Глаза его были точно посыпаны песком. Он сделал шаг навстречу, я даже руку на лопату рефлекторно опустил, и сказал:
- Завтра будет бой. Не знаю, решающий или нет. Готовься.
- Откуда...
На миг на лице у него отразилась моя догадка. Вдруг меня словно контузило.
- Так ты поэтому мне и рассказываешь, что завтра будет бой... - в горле пересохло, - и я...
- Все, - только и сказал он.
Ноги вдруг стали ватными, рот пересох, я цеплялся за стены окопа.
- Сначала нас, потом и город.
Он стоял, поглядывая на небо.
- А п-почему ты никому...?
- Потому что бессмысленно. Завтра победа за ними.
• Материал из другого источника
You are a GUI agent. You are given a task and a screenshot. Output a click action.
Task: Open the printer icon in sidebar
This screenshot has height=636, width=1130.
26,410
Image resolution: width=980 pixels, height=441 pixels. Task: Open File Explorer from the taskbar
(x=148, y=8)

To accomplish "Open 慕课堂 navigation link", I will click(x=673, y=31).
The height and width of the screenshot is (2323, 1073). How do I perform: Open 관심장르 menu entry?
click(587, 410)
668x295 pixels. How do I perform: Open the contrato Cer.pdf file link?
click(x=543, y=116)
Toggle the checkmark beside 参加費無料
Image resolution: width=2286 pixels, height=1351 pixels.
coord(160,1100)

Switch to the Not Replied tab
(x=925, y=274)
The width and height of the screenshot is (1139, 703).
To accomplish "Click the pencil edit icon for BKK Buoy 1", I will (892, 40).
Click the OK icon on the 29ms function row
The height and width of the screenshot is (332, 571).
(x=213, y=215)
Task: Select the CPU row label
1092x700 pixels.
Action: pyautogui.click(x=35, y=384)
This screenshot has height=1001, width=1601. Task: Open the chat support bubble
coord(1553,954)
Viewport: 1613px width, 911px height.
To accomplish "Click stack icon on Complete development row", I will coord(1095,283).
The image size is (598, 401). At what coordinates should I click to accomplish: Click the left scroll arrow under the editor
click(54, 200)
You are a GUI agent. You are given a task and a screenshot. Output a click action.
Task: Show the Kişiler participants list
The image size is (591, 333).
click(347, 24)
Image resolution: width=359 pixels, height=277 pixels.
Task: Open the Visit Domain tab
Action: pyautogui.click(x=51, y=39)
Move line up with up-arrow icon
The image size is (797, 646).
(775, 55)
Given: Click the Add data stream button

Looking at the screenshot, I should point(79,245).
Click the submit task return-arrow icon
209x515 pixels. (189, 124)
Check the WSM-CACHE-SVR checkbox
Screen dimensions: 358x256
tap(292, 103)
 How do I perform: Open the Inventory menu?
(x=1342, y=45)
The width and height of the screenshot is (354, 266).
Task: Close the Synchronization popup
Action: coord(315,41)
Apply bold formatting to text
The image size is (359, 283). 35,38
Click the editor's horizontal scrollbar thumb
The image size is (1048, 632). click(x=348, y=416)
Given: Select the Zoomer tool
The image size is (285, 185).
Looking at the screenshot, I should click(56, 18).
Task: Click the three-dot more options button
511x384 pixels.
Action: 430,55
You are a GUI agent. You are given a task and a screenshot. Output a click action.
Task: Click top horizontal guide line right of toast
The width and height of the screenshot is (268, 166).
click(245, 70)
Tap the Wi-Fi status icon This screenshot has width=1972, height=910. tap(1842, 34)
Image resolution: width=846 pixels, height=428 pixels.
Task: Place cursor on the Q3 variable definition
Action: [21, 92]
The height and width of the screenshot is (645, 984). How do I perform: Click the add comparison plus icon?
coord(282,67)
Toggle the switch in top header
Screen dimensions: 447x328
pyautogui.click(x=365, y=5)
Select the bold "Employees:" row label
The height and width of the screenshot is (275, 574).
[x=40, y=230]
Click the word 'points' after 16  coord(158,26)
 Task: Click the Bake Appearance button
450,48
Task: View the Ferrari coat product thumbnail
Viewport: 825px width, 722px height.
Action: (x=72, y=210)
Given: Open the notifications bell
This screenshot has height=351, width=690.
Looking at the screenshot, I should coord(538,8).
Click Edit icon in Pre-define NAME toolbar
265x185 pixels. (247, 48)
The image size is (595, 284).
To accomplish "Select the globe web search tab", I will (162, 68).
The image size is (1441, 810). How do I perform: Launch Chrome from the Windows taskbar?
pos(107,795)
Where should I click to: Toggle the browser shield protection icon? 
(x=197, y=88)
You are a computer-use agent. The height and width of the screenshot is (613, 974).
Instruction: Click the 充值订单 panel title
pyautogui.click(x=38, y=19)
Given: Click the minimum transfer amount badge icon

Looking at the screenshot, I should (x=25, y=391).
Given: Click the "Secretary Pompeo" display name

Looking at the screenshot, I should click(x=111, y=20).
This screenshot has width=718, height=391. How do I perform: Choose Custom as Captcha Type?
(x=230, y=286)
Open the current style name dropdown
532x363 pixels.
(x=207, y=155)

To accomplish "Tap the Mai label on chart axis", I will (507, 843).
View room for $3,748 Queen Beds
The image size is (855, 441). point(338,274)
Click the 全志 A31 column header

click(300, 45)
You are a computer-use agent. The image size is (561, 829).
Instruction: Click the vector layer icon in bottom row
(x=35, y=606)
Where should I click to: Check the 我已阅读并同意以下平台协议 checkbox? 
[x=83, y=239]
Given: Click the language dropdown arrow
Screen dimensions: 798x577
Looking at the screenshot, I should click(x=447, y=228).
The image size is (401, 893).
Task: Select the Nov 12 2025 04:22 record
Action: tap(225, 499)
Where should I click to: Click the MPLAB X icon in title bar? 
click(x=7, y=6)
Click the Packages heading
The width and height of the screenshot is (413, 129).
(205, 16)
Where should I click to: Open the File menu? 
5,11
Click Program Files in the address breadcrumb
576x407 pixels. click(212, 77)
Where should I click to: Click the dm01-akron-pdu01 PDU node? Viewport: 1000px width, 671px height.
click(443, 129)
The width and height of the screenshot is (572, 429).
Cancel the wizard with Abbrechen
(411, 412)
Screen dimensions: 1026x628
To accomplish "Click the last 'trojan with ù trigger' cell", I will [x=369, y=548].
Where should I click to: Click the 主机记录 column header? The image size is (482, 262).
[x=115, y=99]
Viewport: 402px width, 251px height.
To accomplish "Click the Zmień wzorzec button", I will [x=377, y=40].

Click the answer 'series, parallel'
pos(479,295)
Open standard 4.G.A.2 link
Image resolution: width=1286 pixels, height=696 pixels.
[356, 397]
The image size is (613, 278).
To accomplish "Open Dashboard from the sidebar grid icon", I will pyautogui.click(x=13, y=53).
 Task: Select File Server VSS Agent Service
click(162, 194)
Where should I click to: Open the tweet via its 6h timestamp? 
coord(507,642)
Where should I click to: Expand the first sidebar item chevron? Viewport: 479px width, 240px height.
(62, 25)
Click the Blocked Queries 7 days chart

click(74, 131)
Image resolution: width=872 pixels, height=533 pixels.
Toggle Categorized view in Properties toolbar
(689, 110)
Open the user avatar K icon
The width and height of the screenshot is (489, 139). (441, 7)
- А война? - с вызовом спросил я. - Победа за кем?
Вечный солдат еще раз потрогал винтовку и выглянул из окопа. Небо начинало светлеть, разливая тусклый свет на землю, которую мы копали.
- Победа за нами. Через несколько лет мы победим.
- Так это же хорошо! - голос мой дрожал. Почему-то в глазах стояли слезы, и я смахнул их. В голову лезли мысли о доме и Кате, светлые, добрые, теплые мысли. - Остальное - ерунда! Умрем - ерунда. Главное, чтобы остальные жили.
Захотелось обнять его. Захотелось кричать. И смеяться на весь мир.
- Да, ты прав.
- Тогда чего ты такой грустный, солдатик? - голос звенел, я взялся за лопату, чтобы руки не тряслись. - Если знаешь, кто победит?
- Вас завтра освободят, - он запомнился мне таким - грустным и задумчивым. - А мне еще служить.